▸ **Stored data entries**
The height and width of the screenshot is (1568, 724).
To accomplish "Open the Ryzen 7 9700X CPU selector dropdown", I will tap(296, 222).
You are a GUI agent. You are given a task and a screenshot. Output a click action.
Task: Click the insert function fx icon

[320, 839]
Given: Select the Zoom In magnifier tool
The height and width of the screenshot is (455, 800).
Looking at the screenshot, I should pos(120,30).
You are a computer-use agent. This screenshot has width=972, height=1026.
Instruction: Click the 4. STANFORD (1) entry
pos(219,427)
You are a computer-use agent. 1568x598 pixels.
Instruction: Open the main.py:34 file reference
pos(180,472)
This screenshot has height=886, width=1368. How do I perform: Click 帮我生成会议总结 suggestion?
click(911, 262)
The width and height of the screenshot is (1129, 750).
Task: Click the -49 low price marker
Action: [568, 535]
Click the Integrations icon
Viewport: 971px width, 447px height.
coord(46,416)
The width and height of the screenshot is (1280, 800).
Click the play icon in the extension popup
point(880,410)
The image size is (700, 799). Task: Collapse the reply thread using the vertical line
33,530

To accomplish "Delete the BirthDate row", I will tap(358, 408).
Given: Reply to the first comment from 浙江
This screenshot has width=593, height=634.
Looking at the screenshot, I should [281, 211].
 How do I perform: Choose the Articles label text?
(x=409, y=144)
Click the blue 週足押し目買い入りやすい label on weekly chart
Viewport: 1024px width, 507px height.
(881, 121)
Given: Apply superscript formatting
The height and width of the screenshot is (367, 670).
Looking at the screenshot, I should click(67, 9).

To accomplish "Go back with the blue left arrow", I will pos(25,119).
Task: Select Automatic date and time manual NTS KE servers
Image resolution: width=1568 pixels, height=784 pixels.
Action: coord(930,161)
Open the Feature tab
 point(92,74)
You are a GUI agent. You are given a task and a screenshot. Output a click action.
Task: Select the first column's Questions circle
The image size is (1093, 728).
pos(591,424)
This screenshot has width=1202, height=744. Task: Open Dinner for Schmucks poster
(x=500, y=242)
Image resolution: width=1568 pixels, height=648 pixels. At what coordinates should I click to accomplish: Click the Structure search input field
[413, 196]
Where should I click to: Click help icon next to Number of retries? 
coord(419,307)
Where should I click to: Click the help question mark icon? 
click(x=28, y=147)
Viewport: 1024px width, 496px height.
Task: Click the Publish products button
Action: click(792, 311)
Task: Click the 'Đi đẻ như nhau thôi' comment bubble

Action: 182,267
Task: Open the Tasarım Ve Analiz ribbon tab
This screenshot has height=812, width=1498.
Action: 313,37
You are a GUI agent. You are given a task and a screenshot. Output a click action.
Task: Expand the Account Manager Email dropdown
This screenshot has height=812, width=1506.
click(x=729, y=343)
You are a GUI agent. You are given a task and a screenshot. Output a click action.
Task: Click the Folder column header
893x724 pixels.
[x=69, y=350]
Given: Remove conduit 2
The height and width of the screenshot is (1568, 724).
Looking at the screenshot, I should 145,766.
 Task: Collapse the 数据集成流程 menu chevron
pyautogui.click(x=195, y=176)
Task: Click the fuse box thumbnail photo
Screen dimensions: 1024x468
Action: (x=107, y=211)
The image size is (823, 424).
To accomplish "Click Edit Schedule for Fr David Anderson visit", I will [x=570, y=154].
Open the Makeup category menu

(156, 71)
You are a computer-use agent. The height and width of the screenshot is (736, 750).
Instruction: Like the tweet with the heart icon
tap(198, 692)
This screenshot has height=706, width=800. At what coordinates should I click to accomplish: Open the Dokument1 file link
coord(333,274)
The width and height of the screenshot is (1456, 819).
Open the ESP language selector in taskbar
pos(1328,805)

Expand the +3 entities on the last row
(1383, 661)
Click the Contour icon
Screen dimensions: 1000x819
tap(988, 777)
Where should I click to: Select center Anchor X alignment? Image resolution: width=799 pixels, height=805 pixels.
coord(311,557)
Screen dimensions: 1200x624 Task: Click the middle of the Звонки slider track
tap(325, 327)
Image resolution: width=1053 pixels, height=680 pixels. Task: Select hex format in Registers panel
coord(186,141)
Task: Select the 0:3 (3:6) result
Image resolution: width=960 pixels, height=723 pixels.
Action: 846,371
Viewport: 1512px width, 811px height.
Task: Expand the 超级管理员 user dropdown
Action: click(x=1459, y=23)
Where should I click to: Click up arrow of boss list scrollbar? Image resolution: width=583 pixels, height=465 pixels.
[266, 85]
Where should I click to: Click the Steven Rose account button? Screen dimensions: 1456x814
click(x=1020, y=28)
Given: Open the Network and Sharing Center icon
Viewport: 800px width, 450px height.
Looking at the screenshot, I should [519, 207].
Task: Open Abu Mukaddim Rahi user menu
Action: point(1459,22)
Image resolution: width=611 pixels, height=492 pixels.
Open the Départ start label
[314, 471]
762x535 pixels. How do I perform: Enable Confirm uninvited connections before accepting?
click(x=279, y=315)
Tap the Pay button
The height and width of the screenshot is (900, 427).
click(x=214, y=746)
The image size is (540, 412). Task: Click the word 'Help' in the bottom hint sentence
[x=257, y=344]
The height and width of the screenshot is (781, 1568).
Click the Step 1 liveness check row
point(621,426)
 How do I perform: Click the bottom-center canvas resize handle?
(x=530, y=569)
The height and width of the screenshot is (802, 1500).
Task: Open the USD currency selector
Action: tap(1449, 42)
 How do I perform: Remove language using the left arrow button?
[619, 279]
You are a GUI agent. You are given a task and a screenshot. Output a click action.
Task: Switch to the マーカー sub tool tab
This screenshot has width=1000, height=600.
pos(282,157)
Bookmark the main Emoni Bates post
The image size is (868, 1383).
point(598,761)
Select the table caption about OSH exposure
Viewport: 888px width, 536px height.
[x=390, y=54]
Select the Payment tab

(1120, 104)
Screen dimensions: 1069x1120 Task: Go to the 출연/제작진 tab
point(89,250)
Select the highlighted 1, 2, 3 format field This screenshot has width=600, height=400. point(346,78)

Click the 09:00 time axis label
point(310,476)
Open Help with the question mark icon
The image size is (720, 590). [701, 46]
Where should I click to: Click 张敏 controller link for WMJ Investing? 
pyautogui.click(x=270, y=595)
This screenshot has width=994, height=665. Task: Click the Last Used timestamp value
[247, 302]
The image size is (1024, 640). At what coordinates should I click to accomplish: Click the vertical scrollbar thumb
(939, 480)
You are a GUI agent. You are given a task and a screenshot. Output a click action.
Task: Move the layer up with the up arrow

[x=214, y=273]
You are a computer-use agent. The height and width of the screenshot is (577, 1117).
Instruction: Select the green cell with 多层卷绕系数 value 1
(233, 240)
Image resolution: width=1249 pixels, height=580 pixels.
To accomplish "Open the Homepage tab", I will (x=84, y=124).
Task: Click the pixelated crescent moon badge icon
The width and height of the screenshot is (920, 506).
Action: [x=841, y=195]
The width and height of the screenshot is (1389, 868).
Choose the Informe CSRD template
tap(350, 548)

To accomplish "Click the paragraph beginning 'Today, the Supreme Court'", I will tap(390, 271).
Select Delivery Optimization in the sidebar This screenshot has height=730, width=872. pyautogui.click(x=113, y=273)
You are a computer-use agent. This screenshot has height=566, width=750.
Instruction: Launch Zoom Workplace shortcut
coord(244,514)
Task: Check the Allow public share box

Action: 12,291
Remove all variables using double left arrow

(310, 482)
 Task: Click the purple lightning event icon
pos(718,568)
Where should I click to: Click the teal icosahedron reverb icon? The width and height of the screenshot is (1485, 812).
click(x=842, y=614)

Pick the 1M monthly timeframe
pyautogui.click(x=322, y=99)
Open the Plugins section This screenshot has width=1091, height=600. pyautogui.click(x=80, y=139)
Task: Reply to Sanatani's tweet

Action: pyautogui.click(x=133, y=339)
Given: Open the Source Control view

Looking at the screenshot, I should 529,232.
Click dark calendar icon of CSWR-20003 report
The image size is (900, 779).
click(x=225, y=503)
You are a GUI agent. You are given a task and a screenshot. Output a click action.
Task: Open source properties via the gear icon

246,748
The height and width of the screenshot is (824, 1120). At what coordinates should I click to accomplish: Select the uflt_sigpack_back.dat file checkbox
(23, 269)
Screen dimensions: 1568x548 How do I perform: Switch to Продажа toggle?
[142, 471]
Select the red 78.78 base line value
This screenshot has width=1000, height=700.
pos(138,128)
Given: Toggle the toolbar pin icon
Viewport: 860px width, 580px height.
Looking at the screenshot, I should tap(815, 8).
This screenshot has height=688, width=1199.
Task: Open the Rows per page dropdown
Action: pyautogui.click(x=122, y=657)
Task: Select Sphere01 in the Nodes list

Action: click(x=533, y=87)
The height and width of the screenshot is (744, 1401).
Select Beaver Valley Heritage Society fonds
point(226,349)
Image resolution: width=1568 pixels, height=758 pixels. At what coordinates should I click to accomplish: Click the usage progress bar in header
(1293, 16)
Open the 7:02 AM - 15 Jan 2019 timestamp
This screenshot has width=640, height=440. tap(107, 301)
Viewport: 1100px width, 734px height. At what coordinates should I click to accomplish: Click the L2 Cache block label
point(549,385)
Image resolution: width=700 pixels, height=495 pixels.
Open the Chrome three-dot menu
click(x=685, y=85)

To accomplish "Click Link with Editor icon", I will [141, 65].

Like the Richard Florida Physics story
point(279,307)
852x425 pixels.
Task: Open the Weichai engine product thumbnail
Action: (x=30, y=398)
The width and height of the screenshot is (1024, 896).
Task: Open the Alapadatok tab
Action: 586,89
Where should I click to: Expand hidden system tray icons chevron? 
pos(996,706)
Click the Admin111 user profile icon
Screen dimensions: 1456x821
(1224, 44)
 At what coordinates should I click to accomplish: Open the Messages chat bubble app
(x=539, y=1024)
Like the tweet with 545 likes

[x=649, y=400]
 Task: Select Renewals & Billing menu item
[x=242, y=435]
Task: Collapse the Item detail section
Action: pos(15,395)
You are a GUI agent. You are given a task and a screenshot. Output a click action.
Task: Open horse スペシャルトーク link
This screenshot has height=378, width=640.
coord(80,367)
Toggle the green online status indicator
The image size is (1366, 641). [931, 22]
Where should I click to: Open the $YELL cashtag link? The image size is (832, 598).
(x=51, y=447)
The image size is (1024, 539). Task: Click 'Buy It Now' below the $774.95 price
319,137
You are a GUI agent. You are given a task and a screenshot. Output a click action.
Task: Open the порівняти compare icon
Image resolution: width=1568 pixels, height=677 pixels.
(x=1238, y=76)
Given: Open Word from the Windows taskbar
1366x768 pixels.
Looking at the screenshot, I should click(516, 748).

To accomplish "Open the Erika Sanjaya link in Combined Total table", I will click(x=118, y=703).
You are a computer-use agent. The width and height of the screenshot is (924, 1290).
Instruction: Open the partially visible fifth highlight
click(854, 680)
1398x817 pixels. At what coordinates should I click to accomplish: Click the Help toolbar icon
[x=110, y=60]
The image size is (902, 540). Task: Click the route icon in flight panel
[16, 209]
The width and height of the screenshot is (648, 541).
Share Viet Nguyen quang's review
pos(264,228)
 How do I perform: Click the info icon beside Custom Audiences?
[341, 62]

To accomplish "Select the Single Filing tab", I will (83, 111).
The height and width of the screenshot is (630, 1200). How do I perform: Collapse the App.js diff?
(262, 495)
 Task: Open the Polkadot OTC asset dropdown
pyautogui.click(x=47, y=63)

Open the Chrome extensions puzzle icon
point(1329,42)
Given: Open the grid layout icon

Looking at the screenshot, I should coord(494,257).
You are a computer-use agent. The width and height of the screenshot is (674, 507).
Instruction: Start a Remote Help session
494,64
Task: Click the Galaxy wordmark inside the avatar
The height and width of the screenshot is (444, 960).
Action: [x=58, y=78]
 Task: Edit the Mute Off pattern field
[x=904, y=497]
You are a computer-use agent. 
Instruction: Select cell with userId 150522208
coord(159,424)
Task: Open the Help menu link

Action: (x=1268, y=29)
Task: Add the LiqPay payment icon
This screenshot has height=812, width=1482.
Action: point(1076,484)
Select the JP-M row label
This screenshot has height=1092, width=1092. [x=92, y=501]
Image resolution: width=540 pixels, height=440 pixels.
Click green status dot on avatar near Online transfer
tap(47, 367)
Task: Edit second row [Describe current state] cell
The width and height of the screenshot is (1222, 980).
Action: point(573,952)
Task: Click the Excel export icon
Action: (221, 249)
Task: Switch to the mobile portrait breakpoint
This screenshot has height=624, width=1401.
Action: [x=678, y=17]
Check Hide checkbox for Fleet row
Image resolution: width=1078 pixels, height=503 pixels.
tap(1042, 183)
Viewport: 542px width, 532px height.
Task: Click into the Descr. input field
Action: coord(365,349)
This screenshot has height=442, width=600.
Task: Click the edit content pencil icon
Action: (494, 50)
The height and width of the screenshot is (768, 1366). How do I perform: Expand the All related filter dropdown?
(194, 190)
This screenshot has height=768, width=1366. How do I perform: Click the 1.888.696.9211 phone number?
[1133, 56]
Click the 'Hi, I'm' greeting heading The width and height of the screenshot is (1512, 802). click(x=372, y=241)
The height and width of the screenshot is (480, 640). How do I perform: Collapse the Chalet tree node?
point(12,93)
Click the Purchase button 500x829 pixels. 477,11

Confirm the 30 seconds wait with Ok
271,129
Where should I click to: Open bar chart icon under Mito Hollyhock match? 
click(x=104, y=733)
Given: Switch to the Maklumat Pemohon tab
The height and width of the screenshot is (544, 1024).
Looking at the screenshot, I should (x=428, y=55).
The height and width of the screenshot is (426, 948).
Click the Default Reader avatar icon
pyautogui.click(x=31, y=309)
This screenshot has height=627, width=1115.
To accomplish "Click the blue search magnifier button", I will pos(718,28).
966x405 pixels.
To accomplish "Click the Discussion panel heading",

▸ **AIM OF THE EXERCISE**
Where a line of the data above includes the string "from", pull it out.

▸ **RESPONSE TO THIS TASK**
Given: Reply to the first comment from 浙江
Given: Open Word from the Windows taskbar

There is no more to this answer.